(Exercise instructions) With the pictures left out, reproduce exactly the lines from the one containing "Expand the Grand Apex APEX projection card" through the final line of the entries.

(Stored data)
'''

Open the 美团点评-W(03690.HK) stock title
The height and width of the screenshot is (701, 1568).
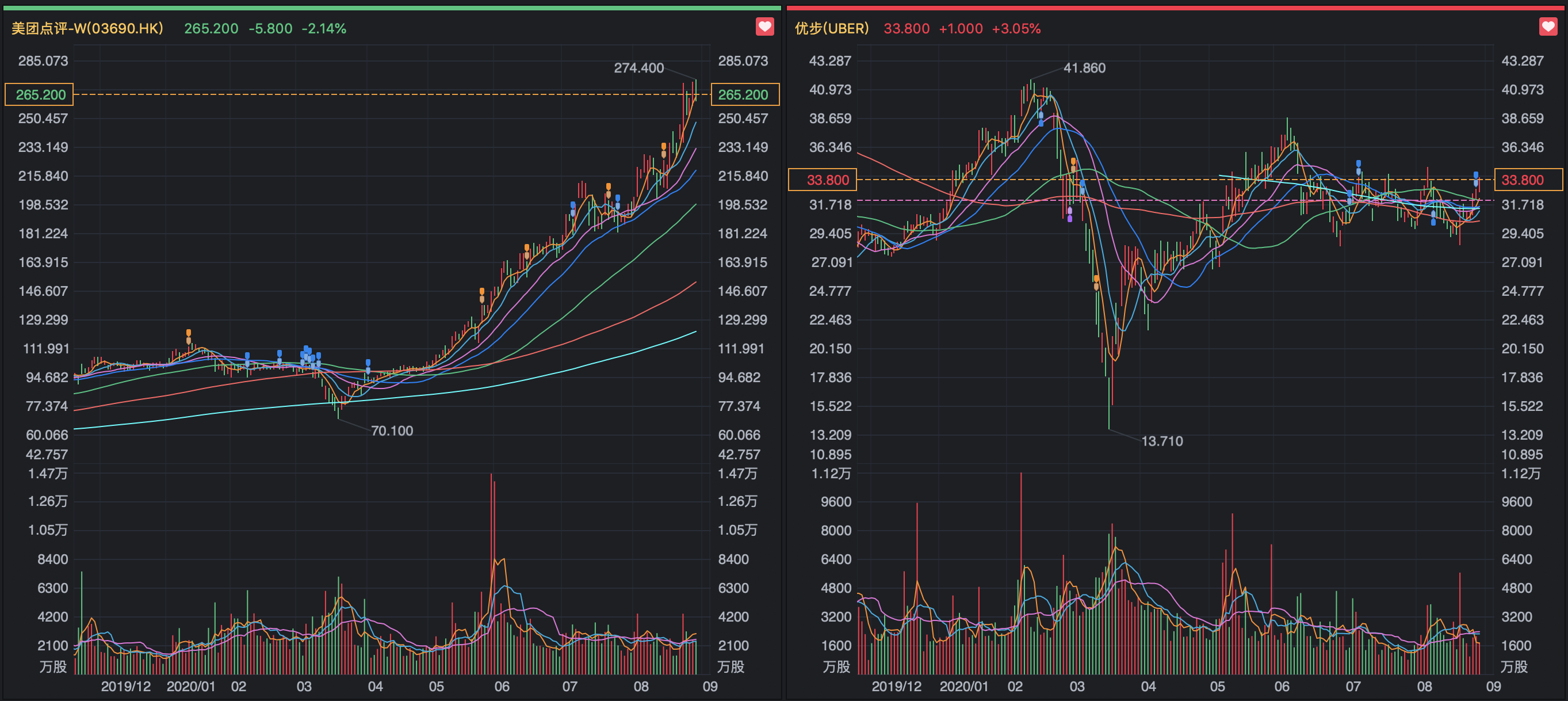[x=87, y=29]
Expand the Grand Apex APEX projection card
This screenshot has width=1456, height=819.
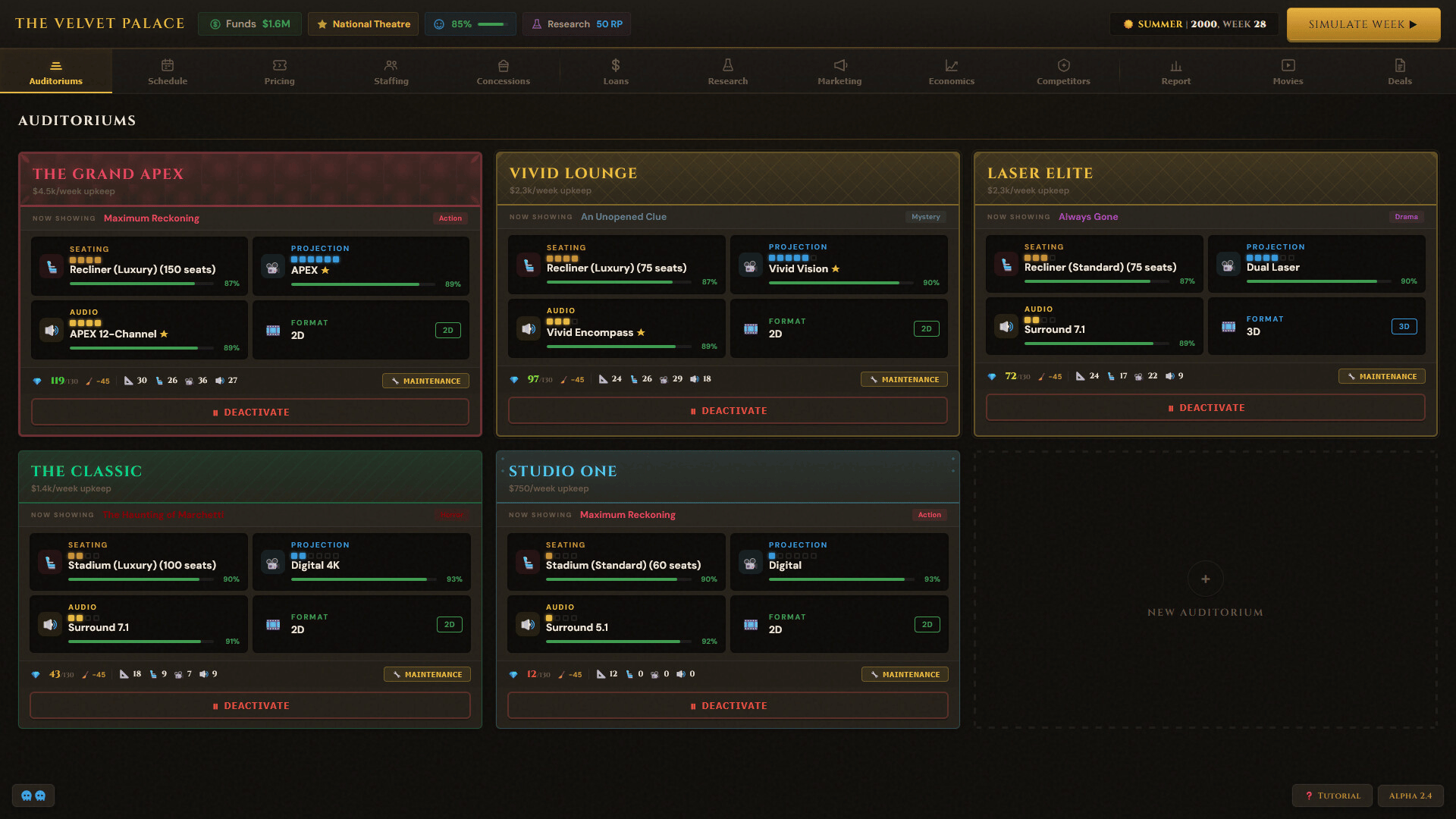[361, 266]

'''

(Final answer)
Expand the Grand Apex APEX projection card
This screenshot has width=1456, height=819.
[361, 266]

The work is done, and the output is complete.